Cost-effectiveness of conventional vs robotic
Cost-effectiveness of conventional vs robotic-assisted laparoscopy in gyn-oncologic
indications.
P Marino, 1,2, G Houvenaeghel 1, F Narducci 3, A Boyer-Chammard MD 1, G Ferron 4, C
Uzan 5, AS Bats 6, P Mathevet 7, P Dessogne 8, F Guyon 9, P Rouanet 10, I Jaffre 11, X
Carcopino 12, T Perez 13, E Lambaudie 1.
1 Paoli Calmettes Institute, Marseille, France
2 Inserm UMR 912 SESSTIM, Marseille, France
3 Oscar Lambret Center, Lille, France
4 Claudius Regaud Institute, Toulouse, France
5 Gustave Roussy Institute, Villejuif, France
6 Hôpital Européen Georges Pompidou, Paris, France
7 Hôpital Edouard Herriot, Lyon, France
8 Henri Becquerel Center, Amiens, France
9 Bergonié Institute, Bordeaux, France
10 Val D’aurelle Center, Montpellier, France
11 René Gauducheau Center, Nantes, France
12 Hôpital Nord, Marseille, France
13 La Casamance, private hospital, Aubagne, France
ABSTACT
Background: Robotic surgical techniques are known to be expensive, but they can decrease
the cost of hospitalization and improve patients’ outcomes. The aim of this study was to
compare the costs and clinical outcomes of conventional laparoscopy vs robotic-assisted
laparoscopy in the gyn-oncologic indications.

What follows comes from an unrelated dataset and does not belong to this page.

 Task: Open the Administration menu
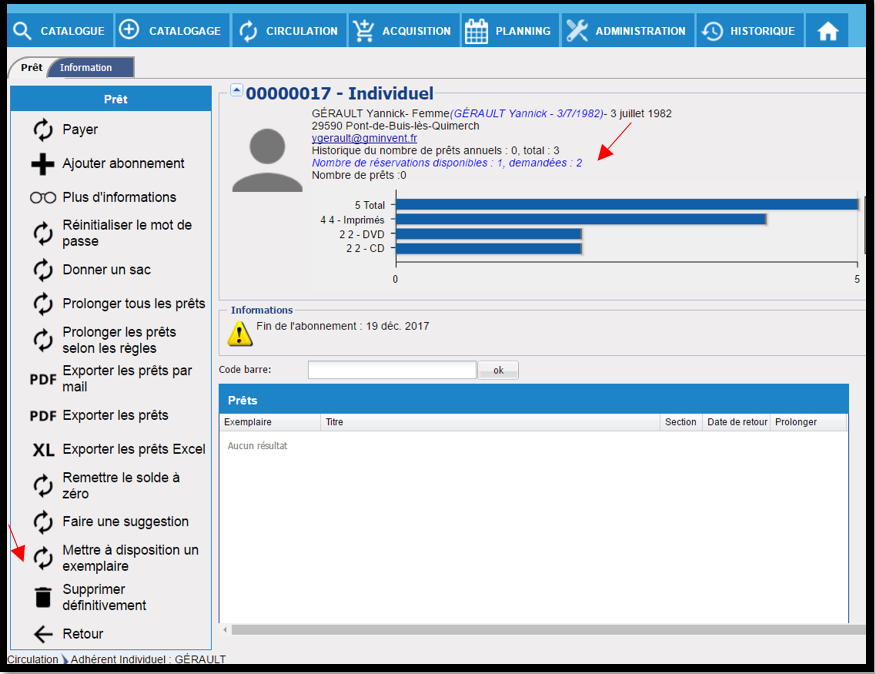coord(627,31)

Methods: Between 2007 and 2010, 312 patients referred for gynecologic oncologic
indications (endometrial and cervical cancer), including 226 who underwent conventional
laparoscopy and 80 who underwent robot-assisted laparoscopy,
were included in this
prospective multi-centre study. The direct costs, operating theatre costs and hospital costs
were calculated for both surgical strategies using the micro-costing method.
Results: Based on an average number of 165 surgical cases performed per year with the
robot, the total extra cost of using the robot was 1,456€ per intervention. The robot-specific
costs amounted to 2,213€ per intervention, and the cost of the robot-specific surgical supplies,
to 957€ per intervention. The cost of the surgical supplies specifically required by
conventional laparoscopy amounted to 1,432€, which is significantly higher than that of the
robotic supplies (p<0.001). Hospital costs were lower in the case of the robotic strategy
(2,380€ vs 2,841€, p<0.001) because these patients spent less time in intensive care (0.38 vs
0.85 days). Operating theatre costs were higher in the case of the robotic strategy (1,490€ vs
1,311€, p=0.0004) because the procedure takes longer to perform (4.98h vs 4.38h).
Conclusion: The main driver of additional costs is the fixed cost of the robot, which is not
compensated by the lower hospital room costs. The robot would be more cost-effective if
robotic interventions were performed on a larger number of patients per year or if the
purchase price of the robot was reduced. A shorter learning curve would also no doubt
decrease the operating theatre costs, resulting in financial benefits to society.